Extension Count Percent
txt 264230 42.33%
jpg 114116 18.28%
jpeg 84290 13.50%
shtml 59649 9.56%
png 57768 9.25%
zip 14936 2.39%
pdf 12582 2.02%
gif 2729 0.44%
html 2262 0.36%
mp3 2192 0.35%
tar.gz 1760 0.28%
ogg 1451 0.23%
wav 1234 0.20%
xml 1083 0.17%
webp 1037 0.17%
tar 829 0.13%
svg 738 0.12%
mp4 364 0.06%
gz 328 0.05%
json 328 0.05%
csv 80 0.01%
webm 60 0.01%
mov 42 0.01%
appimage 38 0.01%
rar 25 0.00%
ico 21 0.00%
bmp 21 0.00%
avi 5 0.00%

Languages

It’s clear that the Geminisphere is predominantly English.
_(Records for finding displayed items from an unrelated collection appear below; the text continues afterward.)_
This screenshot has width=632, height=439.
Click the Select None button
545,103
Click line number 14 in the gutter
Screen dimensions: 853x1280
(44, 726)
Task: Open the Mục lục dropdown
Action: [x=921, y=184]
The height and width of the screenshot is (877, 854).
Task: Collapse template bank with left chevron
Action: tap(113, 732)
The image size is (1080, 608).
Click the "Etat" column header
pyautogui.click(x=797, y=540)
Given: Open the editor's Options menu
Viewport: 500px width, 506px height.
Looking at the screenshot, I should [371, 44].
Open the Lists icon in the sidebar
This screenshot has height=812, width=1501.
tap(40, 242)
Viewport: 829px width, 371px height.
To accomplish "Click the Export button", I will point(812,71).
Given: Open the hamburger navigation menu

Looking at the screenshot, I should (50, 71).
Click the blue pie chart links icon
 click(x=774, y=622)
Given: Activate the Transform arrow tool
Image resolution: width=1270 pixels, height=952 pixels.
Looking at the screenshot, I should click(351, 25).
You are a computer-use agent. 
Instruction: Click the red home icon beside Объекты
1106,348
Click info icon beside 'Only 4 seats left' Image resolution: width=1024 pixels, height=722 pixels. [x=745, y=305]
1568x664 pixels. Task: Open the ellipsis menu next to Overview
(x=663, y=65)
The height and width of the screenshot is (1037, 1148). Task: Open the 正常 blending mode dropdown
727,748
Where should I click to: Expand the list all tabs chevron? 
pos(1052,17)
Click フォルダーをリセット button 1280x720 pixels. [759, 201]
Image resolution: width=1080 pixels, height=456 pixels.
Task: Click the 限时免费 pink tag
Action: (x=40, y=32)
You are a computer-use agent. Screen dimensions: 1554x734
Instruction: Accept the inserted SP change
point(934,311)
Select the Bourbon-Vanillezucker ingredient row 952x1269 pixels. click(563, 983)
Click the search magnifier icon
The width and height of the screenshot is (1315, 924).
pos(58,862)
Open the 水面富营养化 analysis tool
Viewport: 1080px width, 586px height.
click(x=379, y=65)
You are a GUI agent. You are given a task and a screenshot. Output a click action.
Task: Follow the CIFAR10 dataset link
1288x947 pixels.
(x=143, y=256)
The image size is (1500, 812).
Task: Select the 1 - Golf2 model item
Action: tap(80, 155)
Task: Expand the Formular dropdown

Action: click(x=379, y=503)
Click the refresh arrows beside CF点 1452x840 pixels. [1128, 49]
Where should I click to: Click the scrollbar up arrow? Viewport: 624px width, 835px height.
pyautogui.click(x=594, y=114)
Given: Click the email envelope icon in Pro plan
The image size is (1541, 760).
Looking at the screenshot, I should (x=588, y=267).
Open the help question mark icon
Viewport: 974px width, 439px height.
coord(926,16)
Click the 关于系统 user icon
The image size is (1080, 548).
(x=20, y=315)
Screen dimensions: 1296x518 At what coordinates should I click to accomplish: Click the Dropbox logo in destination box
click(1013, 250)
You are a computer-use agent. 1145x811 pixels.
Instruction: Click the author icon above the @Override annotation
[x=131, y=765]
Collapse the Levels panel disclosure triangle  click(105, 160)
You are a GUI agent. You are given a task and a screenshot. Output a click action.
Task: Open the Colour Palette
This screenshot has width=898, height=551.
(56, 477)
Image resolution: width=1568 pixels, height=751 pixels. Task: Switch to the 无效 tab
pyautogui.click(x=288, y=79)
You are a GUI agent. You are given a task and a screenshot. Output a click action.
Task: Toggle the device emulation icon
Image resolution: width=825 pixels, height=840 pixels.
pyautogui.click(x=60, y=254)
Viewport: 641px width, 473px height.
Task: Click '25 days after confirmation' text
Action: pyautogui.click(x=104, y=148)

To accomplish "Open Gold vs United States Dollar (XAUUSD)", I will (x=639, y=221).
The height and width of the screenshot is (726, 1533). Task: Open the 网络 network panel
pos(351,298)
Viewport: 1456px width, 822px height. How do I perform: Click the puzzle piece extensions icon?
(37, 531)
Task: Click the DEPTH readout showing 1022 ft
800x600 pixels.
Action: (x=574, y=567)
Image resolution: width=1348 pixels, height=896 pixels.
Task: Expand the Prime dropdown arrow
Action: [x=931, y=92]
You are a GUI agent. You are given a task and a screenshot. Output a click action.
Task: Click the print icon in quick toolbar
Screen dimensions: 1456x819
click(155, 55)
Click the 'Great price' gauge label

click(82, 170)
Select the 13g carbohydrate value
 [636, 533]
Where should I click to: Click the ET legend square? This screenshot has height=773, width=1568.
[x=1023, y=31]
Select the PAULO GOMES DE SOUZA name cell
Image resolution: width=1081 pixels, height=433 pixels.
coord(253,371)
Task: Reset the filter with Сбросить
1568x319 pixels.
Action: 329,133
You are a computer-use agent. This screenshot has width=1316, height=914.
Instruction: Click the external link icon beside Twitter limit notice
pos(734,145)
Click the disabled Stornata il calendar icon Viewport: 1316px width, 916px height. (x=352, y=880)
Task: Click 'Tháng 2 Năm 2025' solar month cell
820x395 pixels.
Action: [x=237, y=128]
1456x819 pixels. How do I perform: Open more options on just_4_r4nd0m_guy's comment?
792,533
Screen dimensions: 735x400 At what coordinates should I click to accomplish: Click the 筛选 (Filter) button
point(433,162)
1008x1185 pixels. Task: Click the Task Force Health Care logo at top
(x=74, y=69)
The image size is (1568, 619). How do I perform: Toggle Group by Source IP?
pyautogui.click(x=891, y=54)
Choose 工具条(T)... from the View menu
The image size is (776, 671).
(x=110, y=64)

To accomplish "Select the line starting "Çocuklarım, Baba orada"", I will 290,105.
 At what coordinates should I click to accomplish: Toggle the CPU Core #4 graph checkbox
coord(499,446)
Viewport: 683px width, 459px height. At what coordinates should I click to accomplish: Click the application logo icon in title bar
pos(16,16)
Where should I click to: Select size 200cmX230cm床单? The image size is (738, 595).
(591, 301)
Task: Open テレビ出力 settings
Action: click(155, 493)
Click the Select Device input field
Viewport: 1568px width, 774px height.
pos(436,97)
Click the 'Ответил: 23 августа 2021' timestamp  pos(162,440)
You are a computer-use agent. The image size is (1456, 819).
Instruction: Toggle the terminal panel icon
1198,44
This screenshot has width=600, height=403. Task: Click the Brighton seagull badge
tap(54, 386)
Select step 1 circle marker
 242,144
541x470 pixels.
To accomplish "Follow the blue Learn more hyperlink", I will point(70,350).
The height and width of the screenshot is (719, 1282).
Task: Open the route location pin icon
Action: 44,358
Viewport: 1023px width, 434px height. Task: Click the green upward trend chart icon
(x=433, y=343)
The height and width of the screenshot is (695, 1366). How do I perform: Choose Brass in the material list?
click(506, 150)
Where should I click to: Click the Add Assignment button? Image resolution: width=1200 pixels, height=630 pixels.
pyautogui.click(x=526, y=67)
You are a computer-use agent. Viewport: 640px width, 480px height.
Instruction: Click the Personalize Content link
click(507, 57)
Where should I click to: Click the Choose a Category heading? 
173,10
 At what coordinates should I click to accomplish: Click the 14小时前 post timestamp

Other than that, Western languages seem to be the most common.

Language Capsule Number Percentage over total
en 3694 63.99%
unknown 1734 30.04% (errors, redirections, etc.)
es 96 1.66%
fr 71 1.23%
de 43 0.74%
ru 30 0.51%
pt 15 0.25%
it 12 0.20%
pl 12 0.20%
ja 10 0.17%
cs 4 0.06%
fi 4 0.06%
hu 4 0.06%
zh 4 0.06%
ca 3 0.05%
el 3 0.05%
eo 3 0.05%
he 3 0.05%
sv 3 0.05%
eu 2 0.03%
ga 2 0.03%
ko 2 0.03%
nl 2 0.03%
no 2 0.03%
sl 2 0.03%
tr 2 0.03%
uk 2 0.03%
bs 1 0.01%
fa 1 0.01%
gl 1 0.01%
hy 1 0.01%
la 1 0.01%
lt 1 0.01%
sk 1 0.01%
sr 1 0.01%

For comparison, these are the language statistics from gemini.bortzmeyer.org/software/lupa/stats.gmi as of April 2026:

Language URL Number Percentage over total
en 514827 62.24%
unknown 305044 35.04%
de 10289 1.18%
es 2832 0.32%
fr 2581 0.29%
ru 538 0.06%
sv 115 0.01%
sgs 98 0.01%
Bortzmeyer’s stats as of April 2026

Note that my statistics are based on the hostname root instead of URLs, while Bortzmeyer’s are based on header tags. However, they are similar.

External protocols

Scheme/Protocol Count
gopher 176031
finger 83254
telnet 19234
gwit 18389
nex 17430
spartan 13832
ftp 4000
git 3278
scroll 3239
irc 2986
news 2746
guppy 1858
xmpp 1644
moz-extension 1445
ninep 1342
chrome-extension 952
misfin 782
snews 767
ssh 667
scorpion 597
text 589
mailto 492
file 331
nntp 307
ttps 256
ipfs 163
titan 85
gophers 72
ircs 63
ttp 21
applewebdata 21
sftp 20

I omitted those under 20 since they were not very common. It seems that Gopher still is the most popular alternative to Gemini. This makes sense since one of the main requirements of Gemini was to provide a more modern alternative to Gopher. Finger and Telnet are also there.

Some people left file:// with local paths, which indicates that Gemini users are also humans.

Lots of mail addresses too. I don’t know what’s with the Mozilla and Chrome extensions.

Wrap-up

Well, that was fun.

I’m bad with wrap-ups. Hopefully this helped increase the visibility of Gemini. Having alternative networks such as it is very important in a time where countries are even planning to set barriers to even start using computers or installing your own operating system.

If you haven’t tried Gemini, I suggest having a look at the specification and planning for a weekend project. I might never build a web browser, but I would like to think this helped me understand a bit more of how all this works.

Of course, I know not everyone is able or willing. For those people, I recommend this short introduction to Gemini which explains serves as an introduction in a much better way than I could.